Кантор втянул голову в плечи, превратился в горбуна:
– Когда я пришёл снова... Нашлось спасение. Чтобы Гиршман выжил, меня должны были уволить. Не сразу: сначала он остаётся в живых, а меня увольняют позже, в течение пятнадцати лет. Увольняют с позором, так надо. Ключевой нюанс, что поделаешь? Обмануть нельзя, никак нельзя. Я было рискнул, так Гиршман болеть начал. Рука у него отниматься стала...
– И вы? – Алексеев тронул нюансера за рукав. – И вы сами?..
– Да. Я сам погрузил себя в холодный мир. Знаете, как это было трудно? Сизифова работёнка! Мы живём в тёплом мире, а мне кровь из носу приспичило в холодный. Наши дела не замечают, а мне надо было, чтобы заметили, возмутились... Ничего, справился. Уволили, как миленькие! Доносы писали, кляузы, министр лично ногой топал...
– Лев Борисович, – внезапно спросил Алексеев. – А почему вы Кантор?
– Интересный вопрос. А вы почему Алексеев?
– Моего пращура звали Алексеем. Ярославская помещица Иванова отправила его к графу Шереметьеву в Останкино, помогать на огородных работах. Там он влюбился в дочку графского кучера, получил вольную... Это длинная история. С него и пошли мы, Алексеевы. Есть Алексеевы-Рогожские, есть Строгановские, есть Покровские...
– Вы из каких?
– Из Рогожских.
– А я, прошу прощения, из Канторов.
– Но ведь кантор – это, если не ошибаюсь, певец? Поет в молельне?

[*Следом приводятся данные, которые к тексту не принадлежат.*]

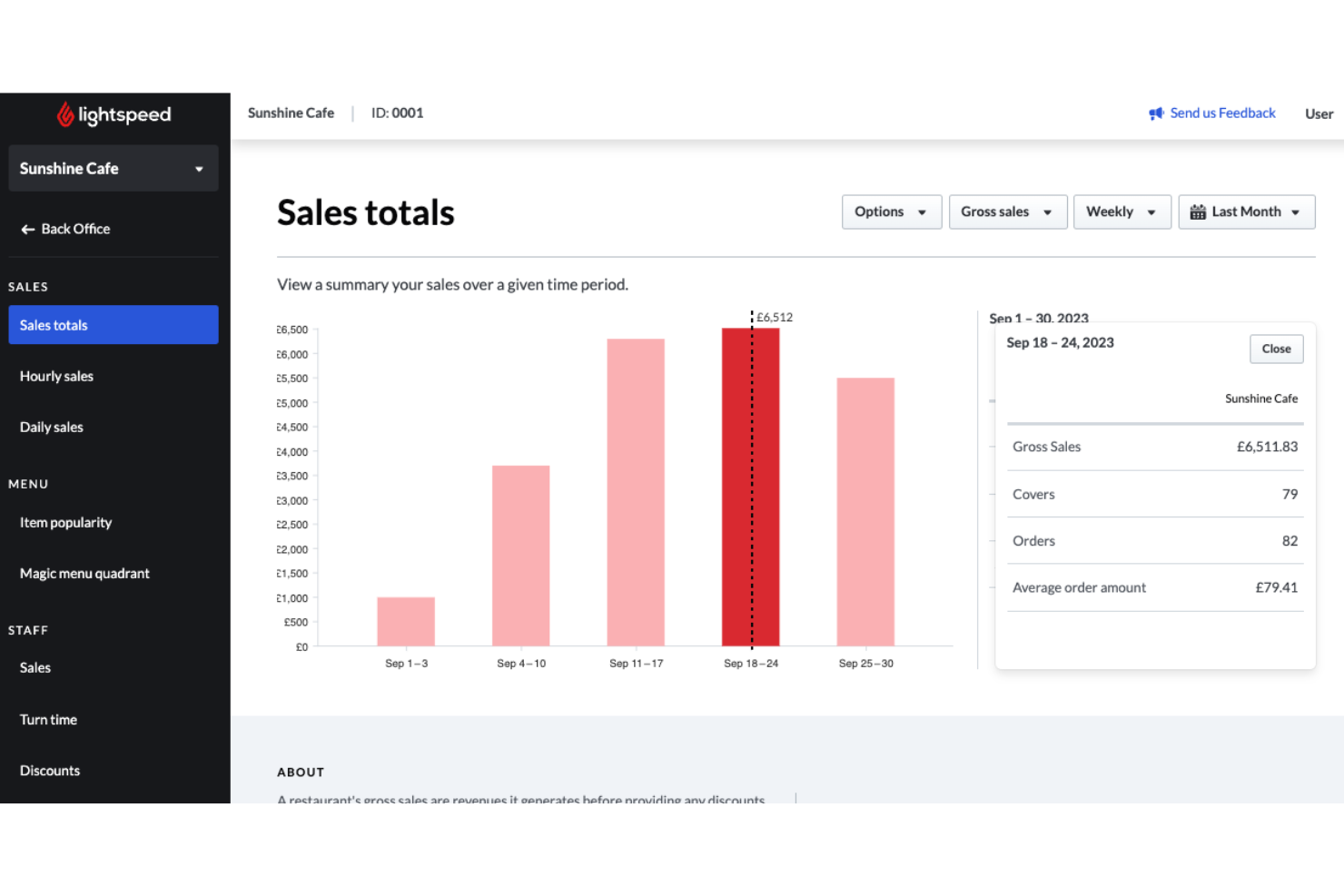
Task: Select Hourly sales in the sidebar
Action: click(56, 376)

– Мой папа, такой же купец, как и ваш, только еврей, был Кантором. Мой дедушка был Кантором. И даже моя бабушка, которая лучше всех в Полангене готовила кисло-сладкое жаркое, тоже была фру Канторо̀вой. Все пели, если вам интересно, как сапог, включая прадедушку. Кантор – это фамилия, Константин Сергеевич, просто фамилия. Вы знаете, что такое фамилия? Это наше проклятье. Певец в молельне? Кстати, откуда вы так хорошо осведомлены в еврейской жизни?
– Театр, Лев Борисович. Я ставил «Польского еврея», «Ганнеле», «Уриэля Акосту», «Венецианского купца». Играл главные роли...
– Репертуар, – с невыразимым отвращением произнес Кантор. – Театр, значит. Весь мир – театр, в нём женщины, мужчины – все евреи. Польский еврей, Ганнеле, реб Уриэль, чтоб он был здоров... Я глубоко извиняюсь, но вы случайно не из наших?
– Я русский, – возразил Алексеев. – Константин Сергеевич.
– Ну да, русский. Уриэль Акоста, Шейлок... Константин Сергеевич. А я Лейба Берлович, к вашим услугам. Ну да, конечно же, русский. Я вижу. Я тоже в какой-то степени русский.
Кантор сбил картуз на затылок, словно комический дядюшка из скверного водевиля:
– Вы только не волнуйтесь, хорошо? Лёва все понимает, Лёва никому не скажет.
________________________________________________
[1] Бимбер – самогон.
[2]Спадок – наследство. Мешкав – проживал. Розрахувався – рассчитался (укр.).
[3]Воскресенье (укр.).
[4]Гарсон (фр. garçon) – мальчик, в переносном значении официант. Mon cher – мой дорогой.
[5]Фаршированная рыба (нем.).
[6]Тысяча чертей (фр.).
[7]«Манифест Коммунистической партии» (нем.). Авторы – Карл Маркс и Фридрих Энгельс.
[8]«Мазаль тов» (букв. «хорошее везение», «удача» (ивр.)) – тост, поздравление, пожелание.